**STATED TASK:**
Reproduce word for word the lines from the one containing "This screenshot has height=596, width=1033." through the end of the records.

======== RECORDS PROVIDED ========

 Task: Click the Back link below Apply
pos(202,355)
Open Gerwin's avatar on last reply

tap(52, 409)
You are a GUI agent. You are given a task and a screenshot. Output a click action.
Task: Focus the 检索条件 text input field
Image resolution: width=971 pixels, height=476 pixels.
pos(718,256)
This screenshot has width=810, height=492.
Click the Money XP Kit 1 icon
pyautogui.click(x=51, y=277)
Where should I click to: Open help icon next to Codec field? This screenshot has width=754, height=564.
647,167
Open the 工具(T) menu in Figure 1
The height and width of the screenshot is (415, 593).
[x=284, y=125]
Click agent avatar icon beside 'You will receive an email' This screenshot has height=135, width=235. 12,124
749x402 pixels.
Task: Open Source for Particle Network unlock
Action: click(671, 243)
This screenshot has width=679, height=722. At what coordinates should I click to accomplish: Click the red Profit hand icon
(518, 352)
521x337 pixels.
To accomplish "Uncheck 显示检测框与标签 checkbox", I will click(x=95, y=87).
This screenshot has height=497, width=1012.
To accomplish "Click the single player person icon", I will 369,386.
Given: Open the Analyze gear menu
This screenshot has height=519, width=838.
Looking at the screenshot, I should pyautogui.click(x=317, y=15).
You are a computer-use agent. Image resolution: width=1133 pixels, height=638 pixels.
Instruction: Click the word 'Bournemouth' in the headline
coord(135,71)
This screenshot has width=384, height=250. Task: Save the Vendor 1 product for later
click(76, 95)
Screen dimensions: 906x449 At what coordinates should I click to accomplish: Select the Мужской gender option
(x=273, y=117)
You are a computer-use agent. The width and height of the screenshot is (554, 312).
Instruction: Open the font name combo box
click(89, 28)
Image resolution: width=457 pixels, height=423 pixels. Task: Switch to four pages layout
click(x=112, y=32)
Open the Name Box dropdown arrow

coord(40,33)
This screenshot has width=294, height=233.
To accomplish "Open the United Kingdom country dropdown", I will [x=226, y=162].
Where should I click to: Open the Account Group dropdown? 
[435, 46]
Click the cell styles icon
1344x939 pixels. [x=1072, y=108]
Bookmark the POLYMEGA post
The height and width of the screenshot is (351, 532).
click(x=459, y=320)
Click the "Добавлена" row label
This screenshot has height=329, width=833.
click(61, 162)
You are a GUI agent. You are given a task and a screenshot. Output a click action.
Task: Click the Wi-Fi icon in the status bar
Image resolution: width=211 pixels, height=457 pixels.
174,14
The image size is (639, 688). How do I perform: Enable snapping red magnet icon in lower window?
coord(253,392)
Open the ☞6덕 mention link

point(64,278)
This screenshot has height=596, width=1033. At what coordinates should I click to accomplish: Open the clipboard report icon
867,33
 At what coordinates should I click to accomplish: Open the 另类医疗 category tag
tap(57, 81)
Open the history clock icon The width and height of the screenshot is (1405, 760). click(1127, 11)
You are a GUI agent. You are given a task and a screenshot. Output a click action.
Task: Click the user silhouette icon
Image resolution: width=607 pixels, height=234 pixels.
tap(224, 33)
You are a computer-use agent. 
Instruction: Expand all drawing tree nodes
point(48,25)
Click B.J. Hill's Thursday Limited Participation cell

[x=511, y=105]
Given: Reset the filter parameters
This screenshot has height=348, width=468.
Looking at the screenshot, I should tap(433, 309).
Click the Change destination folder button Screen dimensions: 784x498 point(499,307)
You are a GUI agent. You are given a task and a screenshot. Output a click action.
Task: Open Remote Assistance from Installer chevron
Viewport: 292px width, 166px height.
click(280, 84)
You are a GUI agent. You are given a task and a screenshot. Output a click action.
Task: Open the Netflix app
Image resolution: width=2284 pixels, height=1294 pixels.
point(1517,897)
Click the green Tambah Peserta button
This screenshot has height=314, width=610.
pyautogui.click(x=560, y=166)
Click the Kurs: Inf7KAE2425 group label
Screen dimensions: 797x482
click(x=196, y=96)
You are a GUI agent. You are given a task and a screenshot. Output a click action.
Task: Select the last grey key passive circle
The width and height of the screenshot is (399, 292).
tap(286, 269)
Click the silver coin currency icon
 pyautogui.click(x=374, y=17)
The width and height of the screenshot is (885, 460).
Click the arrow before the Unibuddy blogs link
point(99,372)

========

**THE RESPONSE:**
This screenshot has height=596, width=1033. At what coordinates should I click to accomplish: Open the clipboard report icon
867,33
 At what coordinates should I click to accomplish: Open the 另类医疗 category tag
tap(57, 81)
Open the history clock icon The width and height of the screenshot is (1405, 760). click(1127, 11)
You are a GUI agent. You are given a task and a screenshot. Output a click action.
Task: Click the user silhouette icon
Image resolution: width=607 pixels, height=234 pixels.
tap(224, 33)
You are a computer-use agent. 
Instruction: Expand all drawing tree nodes
point(48,25)
Click B.J. Hill's Thursday Limited Participation cell

[x=511, y=105]
Given: Reset the filter parameters
This screenshot has height=348, width=468.
Looking at the screenshot, I should tap(433, 309).
Click the Change destination folder button Screen dimensions: 784x498 point(499,307)
You are a GUI agent. You are given a task and a screenshot. Output a click action.
Task: Open Remote Assistance from Installer chevron
Viewport: 292px width, 166px height.
click(280, 84)
You are a GUI agent. You are given a task and a screenshot. Output a click action.
Task: Open the Netflix app
Image resolution: width=2284 pixels, height=1294 pixels.
point(1517,897)
Click the green Tambah Peserta button
This screenshot has height=314, width=610.
pyautogui.click(x=560, y=166)
Click the Kurs: Inf7KAE2425 group label
Screen dimensions: 797x482
click(x=196, y=96)
You are a GUI agent. You are given a task and a screenshot. Output a click action.
Task: Select the last grey key passive circle
The width and height of the screenshot is (399, 292).
tap(286, 269)
Click the silver coin currency icon
 pyautogui.click(x=374, y=17)
The width and height of the screenshot is (885, 460).
Click the arrow before the Unibuddy blogs link
point(99,372)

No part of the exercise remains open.